Secondary structure:
It refers to the spirally coiled structure of the polypeptide chain called α-
helical form. It is most common structure. It is stabilised by extensive
hydrogen bonding. Hydrogen bonds between the carboxyl and the amino
acid groups of the peptide bonds. (It is formed between H atom attached
to peptide N, and O atom attached to peptide C). salt links and van der
Waals forces help in maintaining the helical structure. The second type is
β pleated sheet composed of two or more segments of fully extended
peptide chains. In β sheets, the hydrogen bonds are formed between the
neighbouring segments of polypeptide chains.

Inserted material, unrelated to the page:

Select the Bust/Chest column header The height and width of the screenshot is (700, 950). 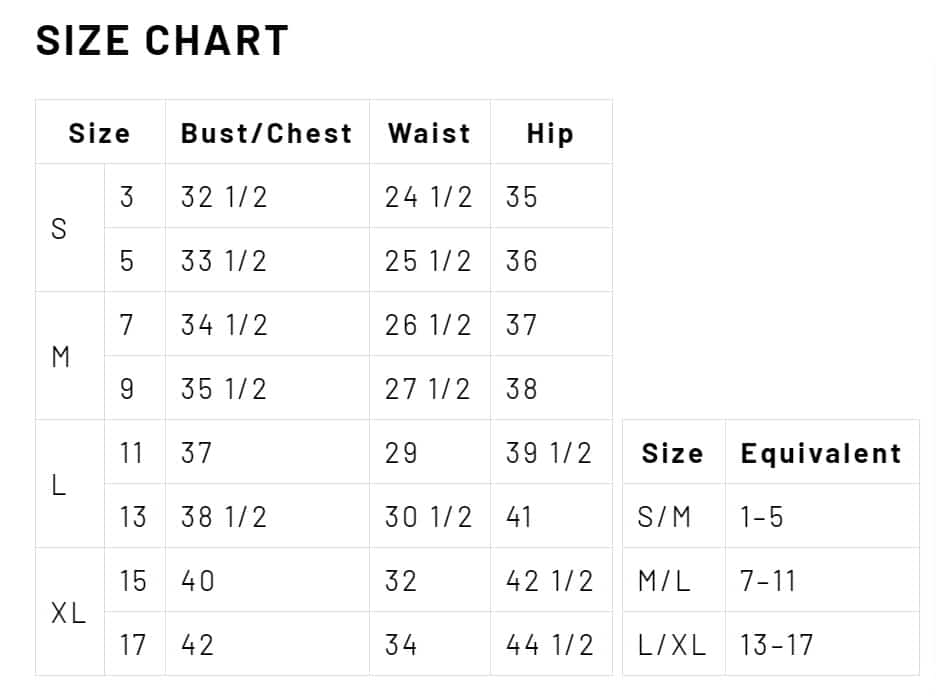266,133
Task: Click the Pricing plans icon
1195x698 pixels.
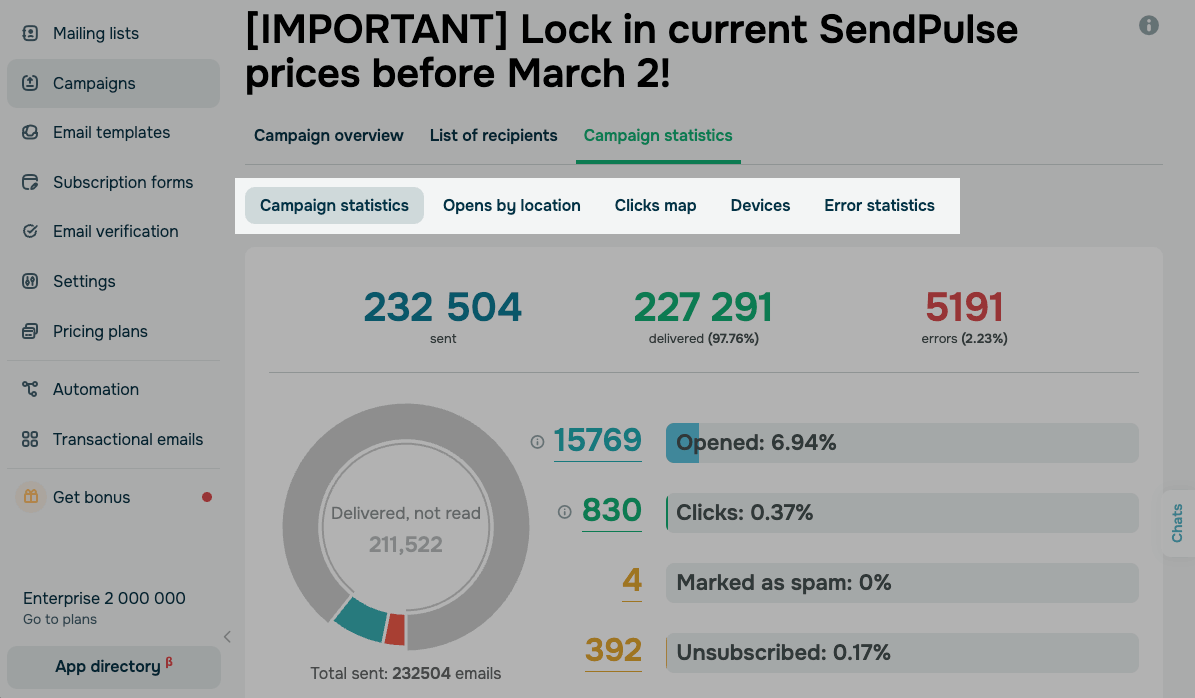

12. Tertiary structure: The term tertiary structure refers to the
arrangement of secondary structures into a three-dimensional (folded
and super folded) structure. Folding normally occurs from interactions
between amino acid residues relatively far apart in the sequence. It
makes the protein functional.
Quaternary structure: It refers to the association of more than one
polypeptide chain to form a stable unit. For example, enzyme
phosphorylase contains two identical subunits. Each subunit when
alone is catalytically inactive but when joined as a dimer forms the
active enzyme. If in the quaternary structure participating units are
similar, it is called homogeneous quaternary structure and if
dissimilar, it is called heterogeneous quaternary structure. A subunit
may also be called protomer, and a protein made up of more than one
protomer would be an oligomeric protein.